• _Document extract_
┌────────
POJ3468(树状数组区间维护)

A Simple Problem with Integers

Time Limit: 5000MS		Memory Limit: 131072K
Total Submissions: 89818		Accepted: 27967
Case Time Limit: 2000MS

Description

You have N integers, A₁, A₂, ... , A_N. You need to deal with two kinds of operations. One type of operation is to add some given number to each number in a given interval. The other is to ask for the sum of numbers in a given interval.

Input

The first line contains two numbers N and Q. 1 ≤ N,Q ≤ 100000.
The second line contains N numbers, the initial values of A₁, A₂, ... , A_N. -1000000000 ≤ A_i ≤ 1000000000.
Each of the next Q lines represents an operation.
"C a b c" means adding c to each of A_a, A_a+1, ... , A_b. -10000 ≤ c ≤ 10000.
"Q a b" means querying the sum of A_a, A_a+1, ... , A_b.

Output

You need to answer all Q commands in order. One answer in a line.

Sample Input

10 5
1 2 3 4 5 6 7 8 9 10
Q 4 4
Q 1 10
Q 2 4
C 3 6 3
Q 2 4

Sample Output

4
55
9
15

#include <iostream>
#include <cstdio>
using namespace std;
typedef long long ll;
const int MAXN=100005;
struct Node{
    ll sum,lazy;
    int l,r;
};
struct SegmentTree{
private:
    Node a[MAXN*4];
public:
    void build(int rt,int l,int r)
└────────
• _Data extract_
┌────────
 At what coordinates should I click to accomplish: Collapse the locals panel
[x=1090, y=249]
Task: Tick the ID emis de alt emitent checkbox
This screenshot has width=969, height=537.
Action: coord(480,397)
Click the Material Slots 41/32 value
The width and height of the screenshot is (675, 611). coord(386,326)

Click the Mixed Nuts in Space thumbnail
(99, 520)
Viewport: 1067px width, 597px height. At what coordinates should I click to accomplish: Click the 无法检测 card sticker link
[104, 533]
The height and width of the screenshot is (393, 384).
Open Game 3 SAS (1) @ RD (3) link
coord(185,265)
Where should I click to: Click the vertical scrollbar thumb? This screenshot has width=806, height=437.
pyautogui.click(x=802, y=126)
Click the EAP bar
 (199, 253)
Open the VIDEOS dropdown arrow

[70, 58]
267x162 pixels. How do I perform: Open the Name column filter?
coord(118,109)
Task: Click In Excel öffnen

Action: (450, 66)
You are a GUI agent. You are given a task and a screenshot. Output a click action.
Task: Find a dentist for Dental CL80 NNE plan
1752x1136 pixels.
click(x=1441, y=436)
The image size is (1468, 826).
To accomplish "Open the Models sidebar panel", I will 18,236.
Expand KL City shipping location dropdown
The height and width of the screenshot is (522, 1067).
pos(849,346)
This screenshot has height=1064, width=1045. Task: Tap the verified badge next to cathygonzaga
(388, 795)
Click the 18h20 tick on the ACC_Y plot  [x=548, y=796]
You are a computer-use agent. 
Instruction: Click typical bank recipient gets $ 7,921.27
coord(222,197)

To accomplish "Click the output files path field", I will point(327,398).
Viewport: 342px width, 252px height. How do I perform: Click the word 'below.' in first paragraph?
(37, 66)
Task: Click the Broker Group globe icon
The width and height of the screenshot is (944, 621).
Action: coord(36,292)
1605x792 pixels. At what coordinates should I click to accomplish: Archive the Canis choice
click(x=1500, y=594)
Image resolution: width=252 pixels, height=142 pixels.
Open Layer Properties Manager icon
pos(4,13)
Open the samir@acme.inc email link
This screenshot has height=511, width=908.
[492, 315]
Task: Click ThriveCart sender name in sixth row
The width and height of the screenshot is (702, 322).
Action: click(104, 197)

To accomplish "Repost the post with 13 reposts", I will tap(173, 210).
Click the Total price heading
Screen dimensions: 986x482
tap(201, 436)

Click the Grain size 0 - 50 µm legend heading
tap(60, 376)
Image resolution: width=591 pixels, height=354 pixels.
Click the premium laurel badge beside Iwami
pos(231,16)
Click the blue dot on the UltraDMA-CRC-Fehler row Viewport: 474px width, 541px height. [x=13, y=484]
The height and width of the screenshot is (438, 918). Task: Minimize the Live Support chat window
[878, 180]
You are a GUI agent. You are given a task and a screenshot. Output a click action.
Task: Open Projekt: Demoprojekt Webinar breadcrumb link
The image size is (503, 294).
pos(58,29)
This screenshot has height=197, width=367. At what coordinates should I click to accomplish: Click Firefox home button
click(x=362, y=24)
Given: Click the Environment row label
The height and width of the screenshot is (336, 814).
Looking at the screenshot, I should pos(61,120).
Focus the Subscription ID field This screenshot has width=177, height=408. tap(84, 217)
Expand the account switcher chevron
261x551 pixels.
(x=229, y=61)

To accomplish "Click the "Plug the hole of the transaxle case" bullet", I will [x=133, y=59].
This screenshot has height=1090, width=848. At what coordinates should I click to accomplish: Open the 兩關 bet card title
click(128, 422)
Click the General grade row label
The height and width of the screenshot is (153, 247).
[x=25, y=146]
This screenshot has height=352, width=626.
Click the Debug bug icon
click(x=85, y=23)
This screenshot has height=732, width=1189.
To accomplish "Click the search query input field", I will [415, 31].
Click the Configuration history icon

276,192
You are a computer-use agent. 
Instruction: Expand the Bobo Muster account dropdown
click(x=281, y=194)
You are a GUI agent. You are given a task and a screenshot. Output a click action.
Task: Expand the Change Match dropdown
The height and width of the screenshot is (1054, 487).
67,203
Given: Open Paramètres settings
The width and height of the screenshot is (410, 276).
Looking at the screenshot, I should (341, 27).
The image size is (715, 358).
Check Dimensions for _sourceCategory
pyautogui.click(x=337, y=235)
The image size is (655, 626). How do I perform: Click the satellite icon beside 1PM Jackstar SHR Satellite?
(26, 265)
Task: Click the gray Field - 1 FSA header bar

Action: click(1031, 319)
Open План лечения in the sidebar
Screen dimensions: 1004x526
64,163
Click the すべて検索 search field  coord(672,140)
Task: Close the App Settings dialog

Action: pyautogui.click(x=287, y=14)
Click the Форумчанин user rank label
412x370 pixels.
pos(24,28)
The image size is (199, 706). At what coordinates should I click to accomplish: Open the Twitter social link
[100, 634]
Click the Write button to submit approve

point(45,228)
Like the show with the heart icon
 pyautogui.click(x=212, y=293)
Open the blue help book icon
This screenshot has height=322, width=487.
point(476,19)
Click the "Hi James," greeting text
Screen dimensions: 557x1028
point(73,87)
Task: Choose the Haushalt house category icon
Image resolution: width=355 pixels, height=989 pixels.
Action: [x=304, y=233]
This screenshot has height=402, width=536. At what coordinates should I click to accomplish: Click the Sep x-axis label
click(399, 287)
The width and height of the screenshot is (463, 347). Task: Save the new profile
└────────
• _Set of tasks_
**1)** In the interval-sum problem page, repeat the passage that begins at the words "Each of the" and ends after "sum of A_a, A_a+1, ... , A_b.".
**2)** Answer these questions using the interval-sum problem page:
(a) What is the memory limit?
(b) What does the command "Q a b" mean?
(c) In the code, what value is MAXN set to?

• _Final results_
**1)**
Each of the next Q lines represents an operation.
"C a b c" means adding c to each of A_a, A_a+1, ... , A_b. -10000 ≤ c ≤ 10000.
"Q a b" means querying the sum of A_a, A_a+1, ... , A_b.

**2)**
(a) 131072K
(b) It means querying the sum of A_a, A_a+1, ... , A_b.
(c) 100005